--- Input ---
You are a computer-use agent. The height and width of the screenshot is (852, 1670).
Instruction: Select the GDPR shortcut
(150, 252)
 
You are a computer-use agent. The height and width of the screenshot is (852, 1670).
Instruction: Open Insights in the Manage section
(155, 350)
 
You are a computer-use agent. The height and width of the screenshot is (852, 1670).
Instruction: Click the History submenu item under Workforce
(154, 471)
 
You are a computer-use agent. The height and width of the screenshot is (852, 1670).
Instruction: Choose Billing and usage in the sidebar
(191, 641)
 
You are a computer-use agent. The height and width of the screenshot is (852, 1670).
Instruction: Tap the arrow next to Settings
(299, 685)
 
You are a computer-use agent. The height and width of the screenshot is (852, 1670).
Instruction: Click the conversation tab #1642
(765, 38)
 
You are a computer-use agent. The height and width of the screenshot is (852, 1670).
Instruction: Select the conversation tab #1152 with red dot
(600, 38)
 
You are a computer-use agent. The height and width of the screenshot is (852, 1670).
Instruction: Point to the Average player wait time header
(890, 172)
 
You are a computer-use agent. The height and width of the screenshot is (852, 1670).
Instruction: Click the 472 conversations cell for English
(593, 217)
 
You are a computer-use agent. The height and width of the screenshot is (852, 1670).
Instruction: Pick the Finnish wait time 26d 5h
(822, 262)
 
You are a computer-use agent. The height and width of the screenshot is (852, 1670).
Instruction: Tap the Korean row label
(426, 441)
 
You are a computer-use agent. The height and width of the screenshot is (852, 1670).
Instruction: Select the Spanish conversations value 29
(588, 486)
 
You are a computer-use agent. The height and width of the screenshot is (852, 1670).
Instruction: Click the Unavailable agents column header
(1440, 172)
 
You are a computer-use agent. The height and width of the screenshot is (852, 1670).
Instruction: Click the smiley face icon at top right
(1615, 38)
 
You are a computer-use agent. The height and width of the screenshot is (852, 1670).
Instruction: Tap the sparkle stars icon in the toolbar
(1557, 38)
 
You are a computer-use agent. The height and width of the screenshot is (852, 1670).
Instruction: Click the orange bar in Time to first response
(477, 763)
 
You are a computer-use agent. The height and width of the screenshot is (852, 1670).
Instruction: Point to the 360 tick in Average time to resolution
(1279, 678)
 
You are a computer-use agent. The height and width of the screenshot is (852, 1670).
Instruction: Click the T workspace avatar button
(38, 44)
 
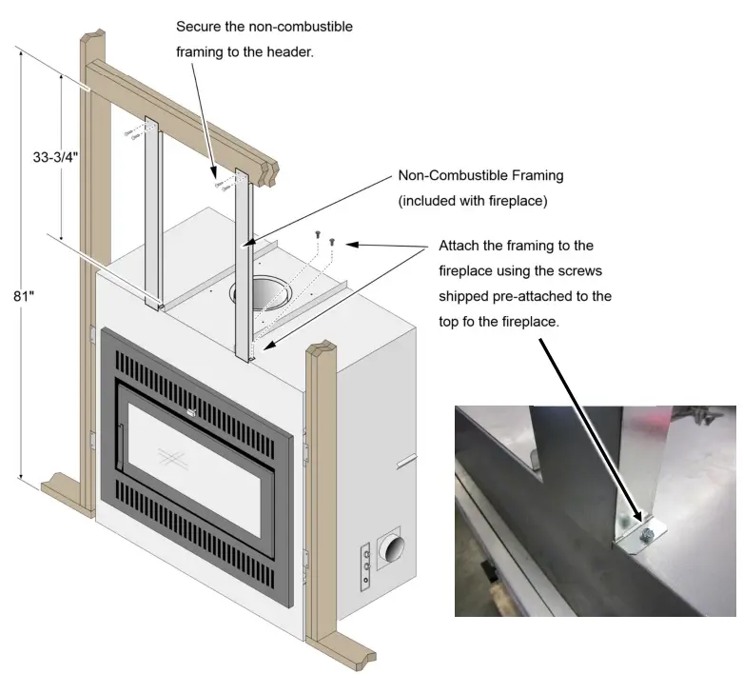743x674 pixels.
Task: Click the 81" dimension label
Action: [x=24, y=296]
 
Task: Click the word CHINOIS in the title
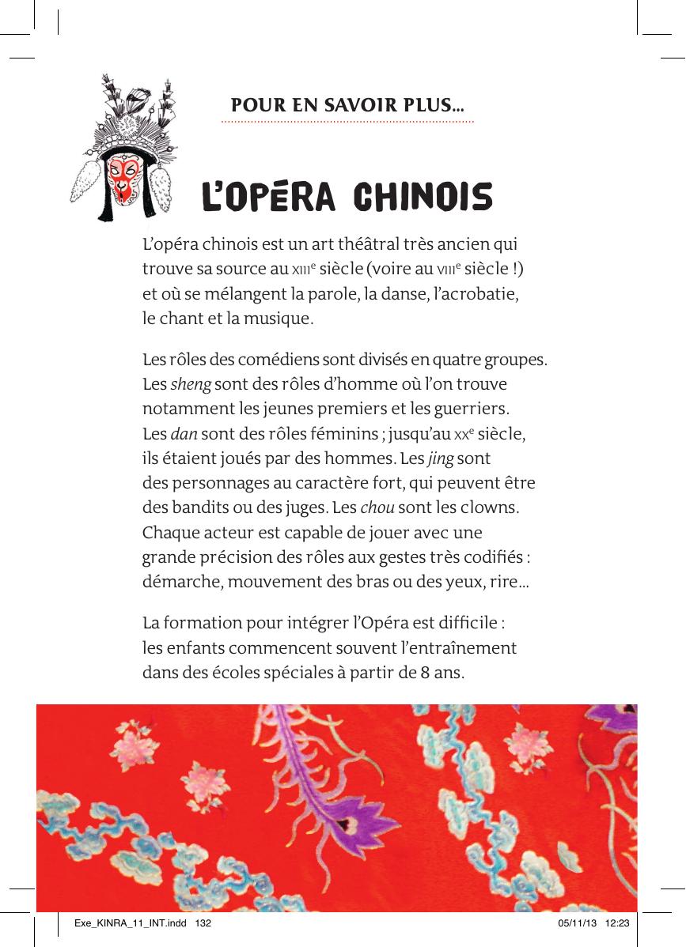tap(423, 198)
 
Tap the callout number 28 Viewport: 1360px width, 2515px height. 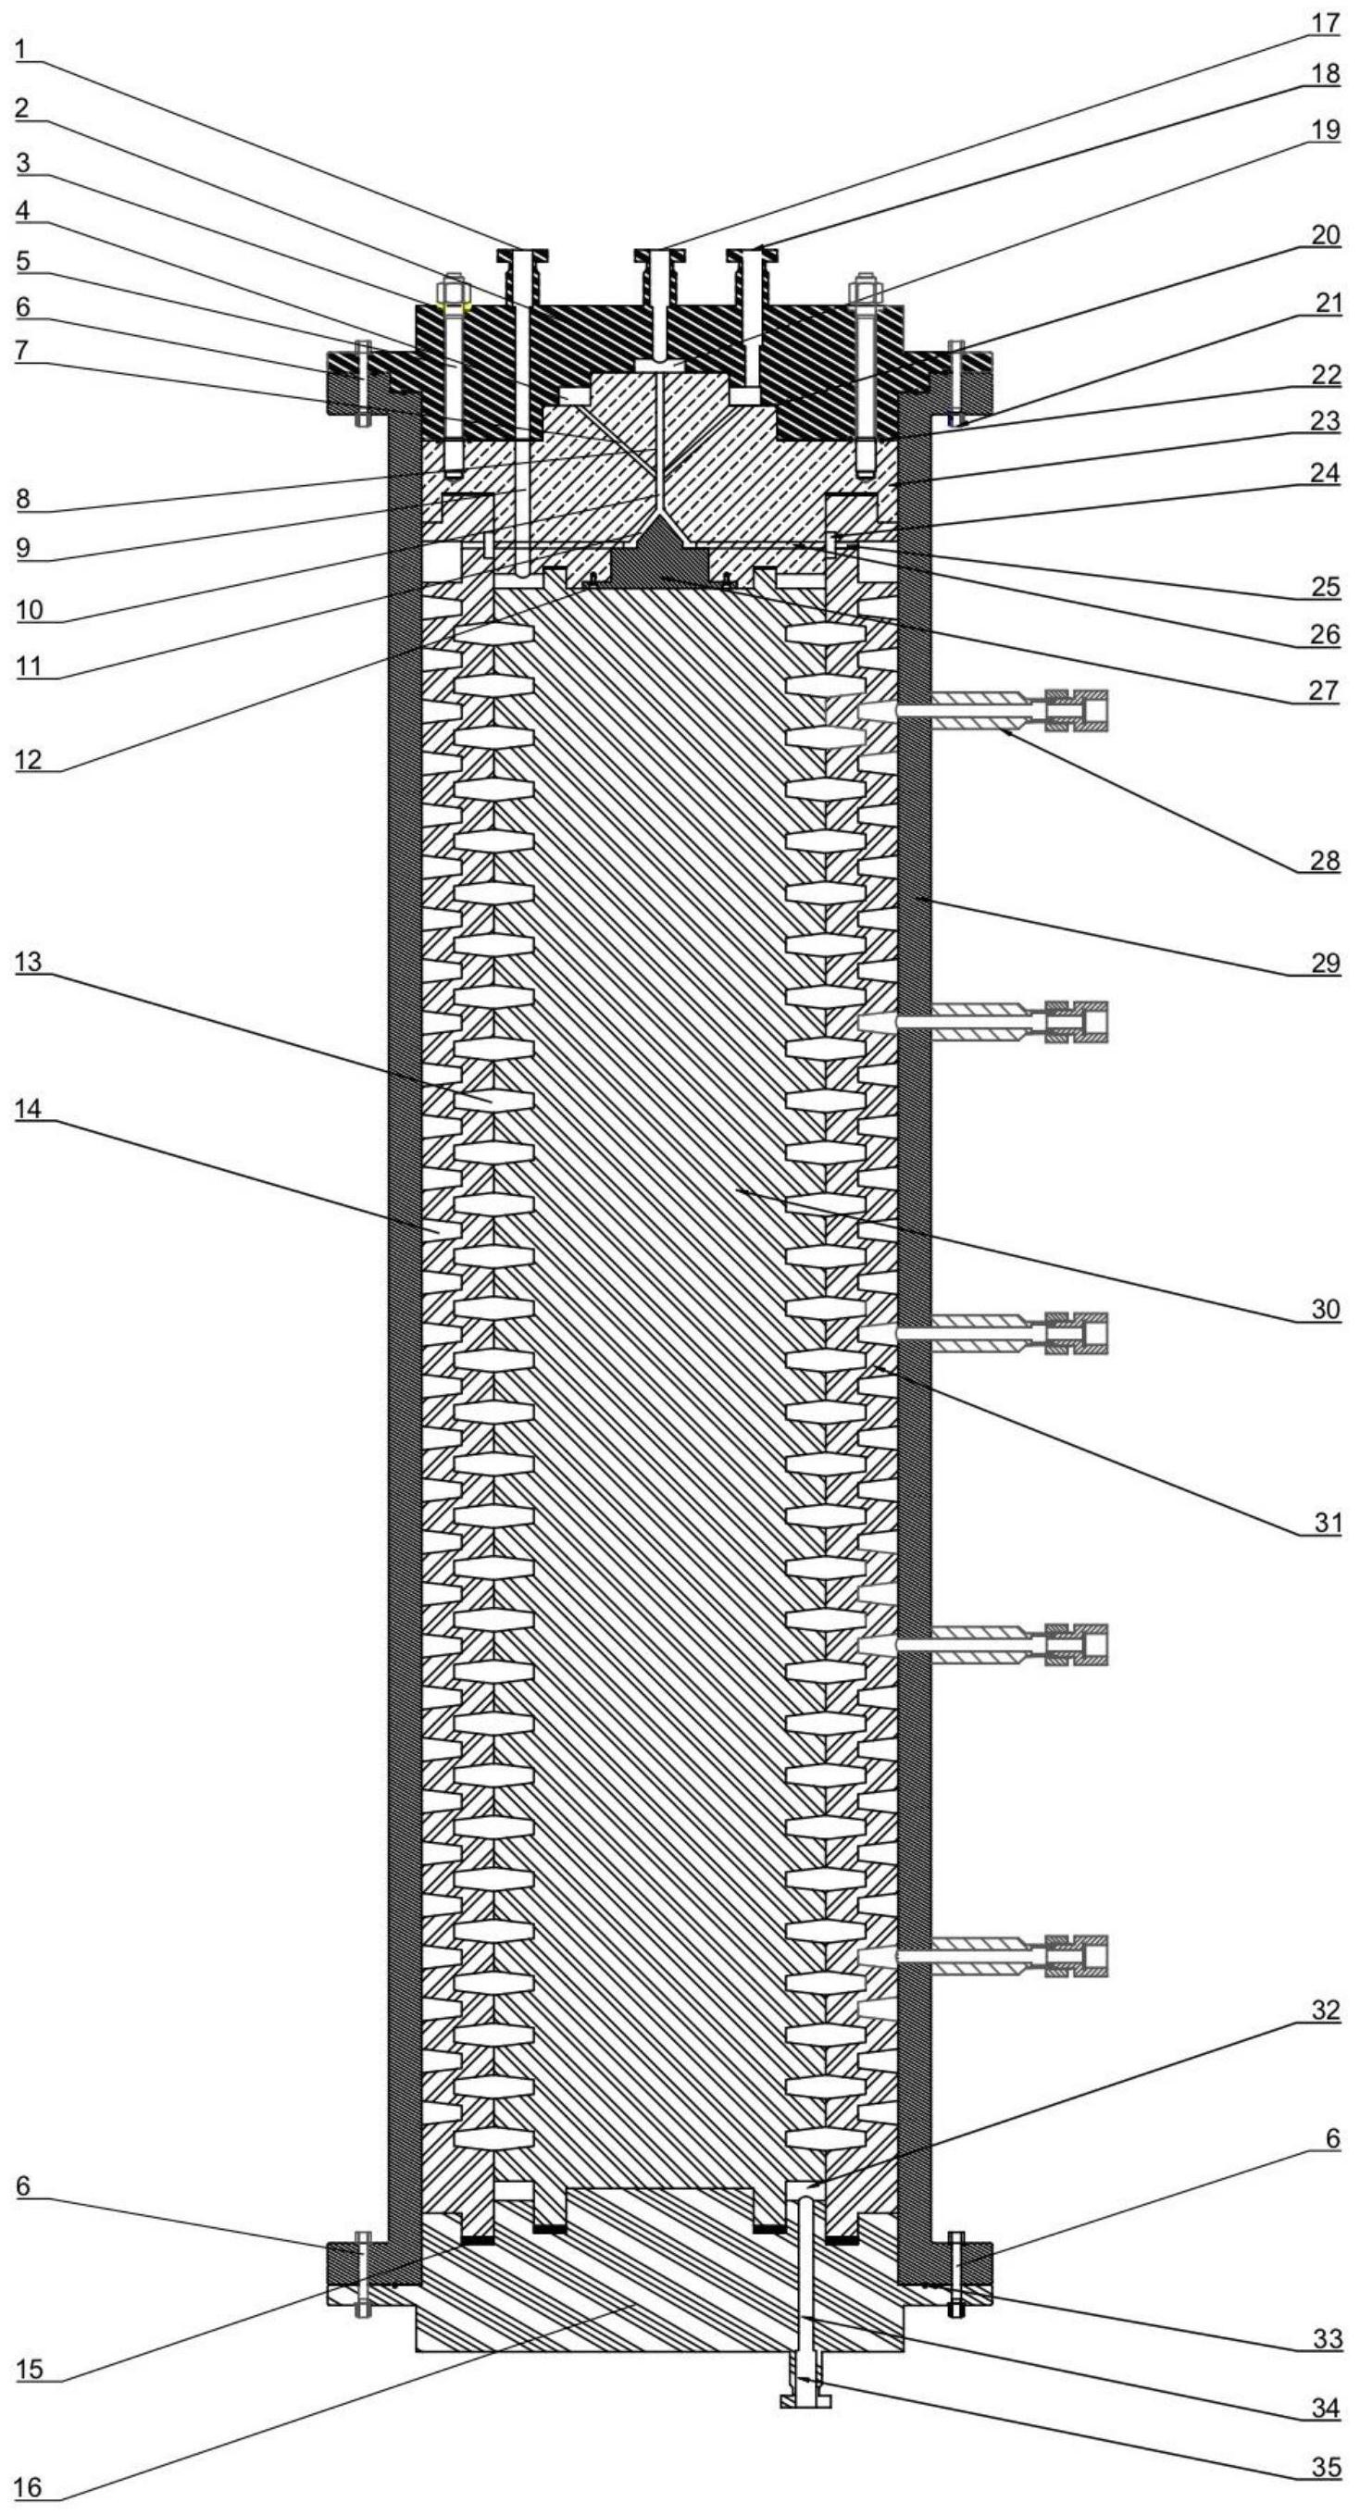(1325, 860)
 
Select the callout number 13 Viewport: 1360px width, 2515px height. (30, 963)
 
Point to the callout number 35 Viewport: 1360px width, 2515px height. (1325, 2466)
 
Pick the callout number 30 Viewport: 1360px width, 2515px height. (1325, 1308)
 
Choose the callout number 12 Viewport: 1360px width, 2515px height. (30, 759)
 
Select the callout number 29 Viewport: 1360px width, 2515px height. (1325, 962)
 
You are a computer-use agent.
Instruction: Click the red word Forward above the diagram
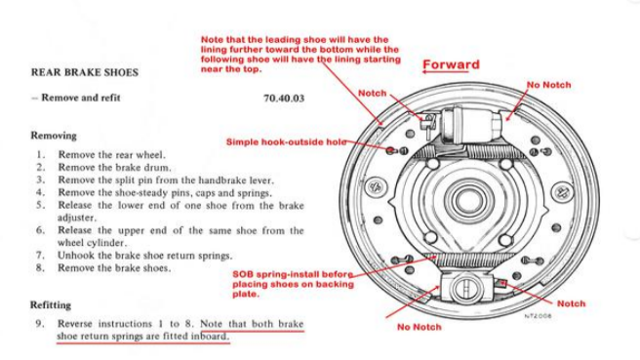[451, 65]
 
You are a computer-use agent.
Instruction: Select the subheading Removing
[54, 136]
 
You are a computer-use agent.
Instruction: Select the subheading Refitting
[56, 304]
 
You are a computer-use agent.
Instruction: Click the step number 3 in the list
[40, 180]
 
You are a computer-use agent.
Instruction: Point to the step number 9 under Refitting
[40, 323]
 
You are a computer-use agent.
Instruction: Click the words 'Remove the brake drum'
[109, 167]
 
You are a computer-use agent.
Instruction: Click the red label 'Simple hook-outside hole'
[286, 141]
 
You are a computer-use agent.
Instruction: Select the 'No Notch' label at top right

--- Task goal ---
Turn the section that opens with the line containing "Point to the callout" and closes with the line containing "Choose the callout" into a Markdown table. Use two columns, No. and Line, number each line, and leave out blank lines.

--- Response to the task ---
| No. | Line |
|---|---|
| 1 | Point to the callout number 35 Viewport: 1360px width, 2515px height. (1325, 2466) |
| 2 | Pick the callout number 30 Viewport: 1360px width, 2515px height. (1325, 1308) |
| 3 | Choose the callout number 12 Viewport: 1360px width, 2515px height. (30, 759) |